На одном хлебе сыт не будешь. Если в полдень попросишь чего-нибудь вареного, то везде предлагают одной только «утячьей похлебки» и больше ничего. А эту похлебку есть нельзя: мутная жидкость, в которой плавают кусочки дикой утки и потроха, не совсем очищенные от содержимого. Невкусно, и смотреть тошно. В каждой избе – дичина. В Сибири никаких охотничьих законов не знают и стреляют птиц в продолжение всего года. Но едва ли здесь скоро истребят дичь. На расстоянии 1500 верст от Тюмени до Томска дичи много, но не найдется ни одного порядочного ружья, и из ста охотников только один умеет стрелять влёт.

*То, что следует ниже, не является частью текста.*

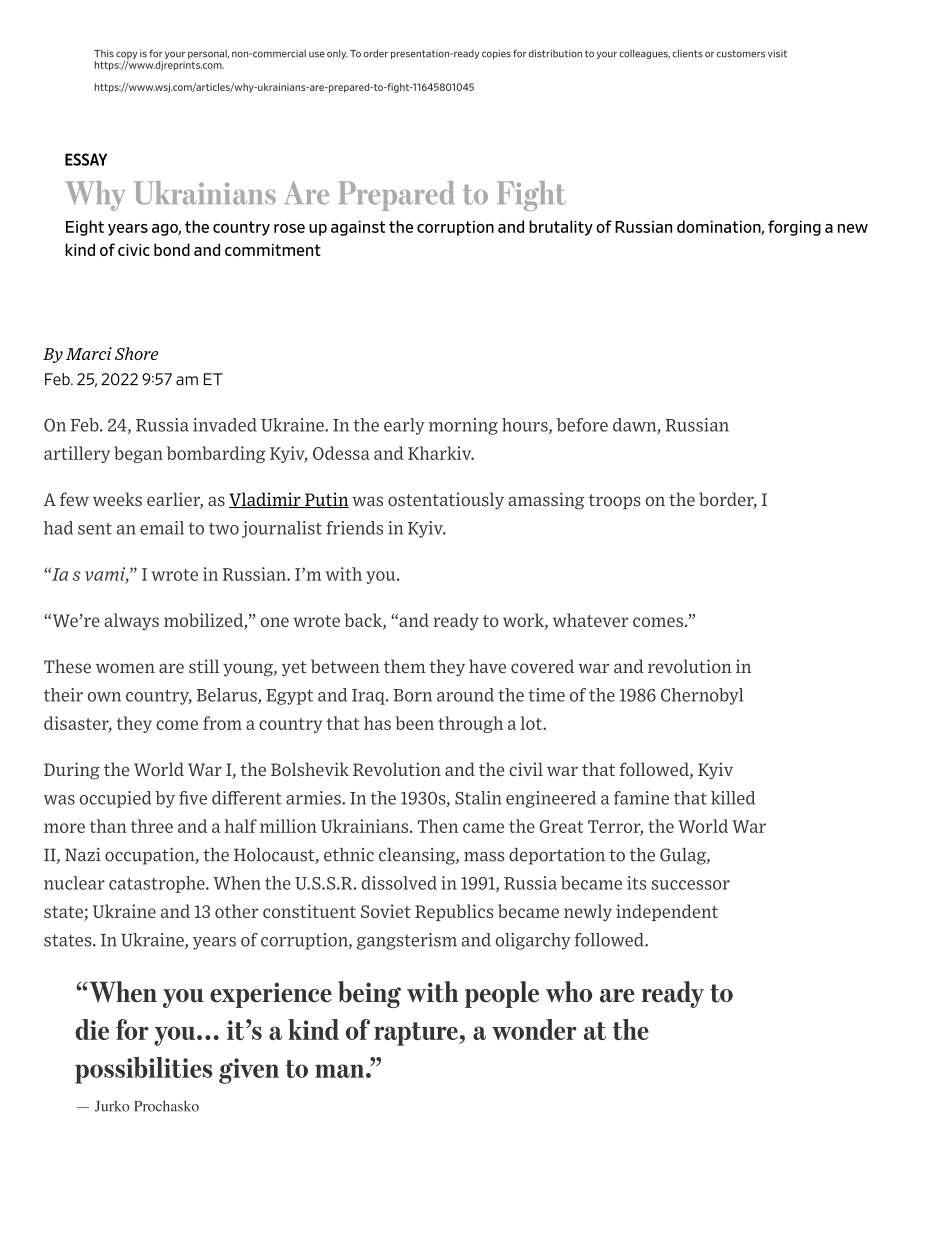 Image resolution: width=952 pixels, height=1233 pixels. Describe the element at coordinates (496, 54) in the image. I see `copies` at that location.
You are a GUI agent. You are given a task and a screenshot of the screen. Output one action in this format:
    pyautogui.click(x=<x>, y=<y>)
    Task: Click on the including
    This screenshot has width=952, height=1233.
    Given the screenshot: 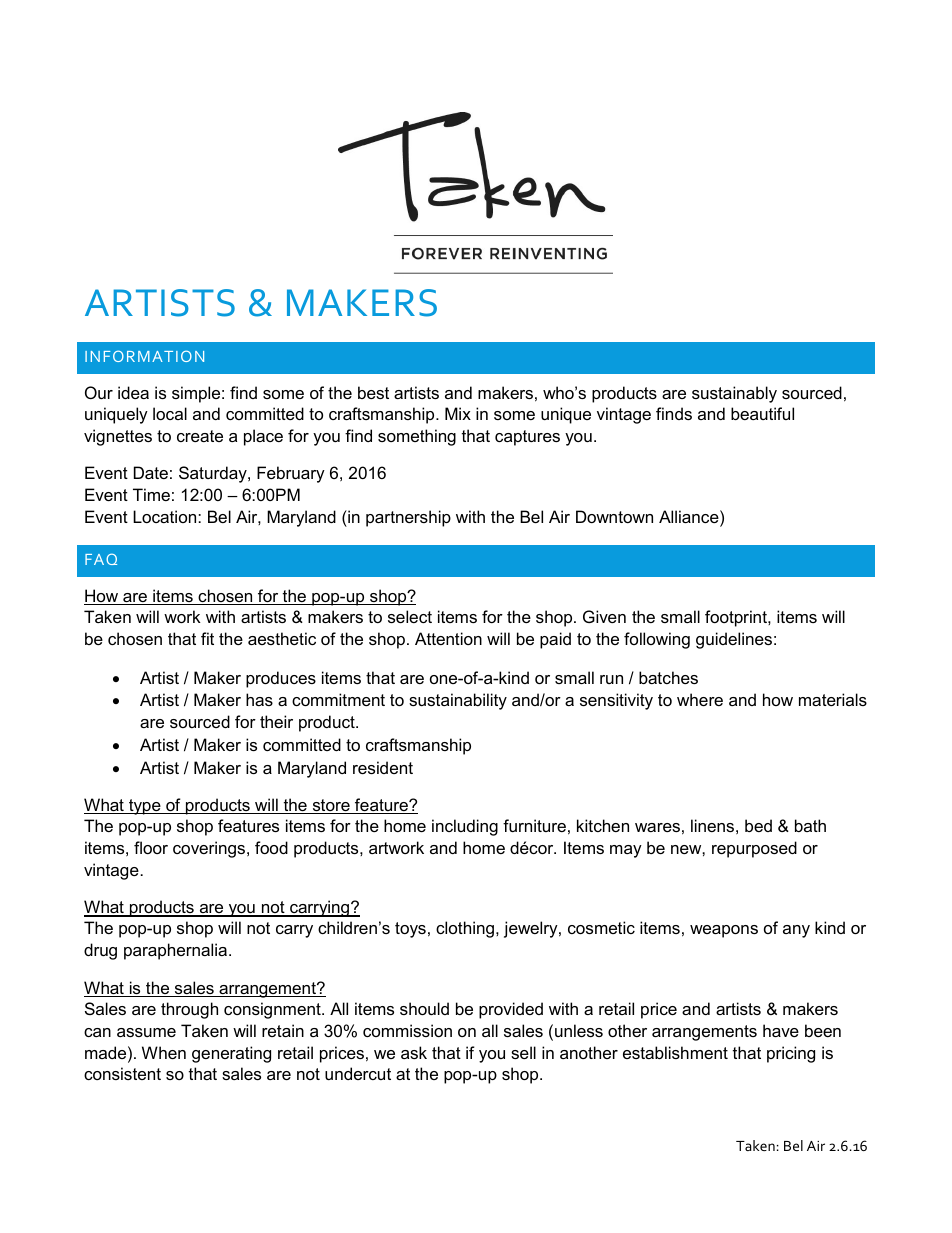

Обыкновенно охотник ползет к уткам на животе, по кочкам и мокрой траве, и стреляет только из-за куста, в 20–30 шагах в сидячую, причем его поганое ружье раз пять дает осечку, а выстрелив, сильно отдает в плечо и в щеку; если удается попасть в цель, то тоже не малое горе: снимай сапоги и шаровары и полезай в холодную воду. Охотничьих собак здесь нет.

9-го мая

IV

Подул холодный, резкий ветер, начались дожди, которые идут день и ночь, не переставая. В восемнадцати верстах от Иртыша мужик Федор Павлович, к которому привез меня вольный ямщик, говорит, что дальше ехать нельзя, так как от дождей по берегу Иртыша затопило луга; вчера из Пустынского приехал Кузьма, так он едва лошадей не утопил; надо ждать.

– А до каких пор ждать? – спрашиваю.

– А кто ж его знает? Спроси у бога.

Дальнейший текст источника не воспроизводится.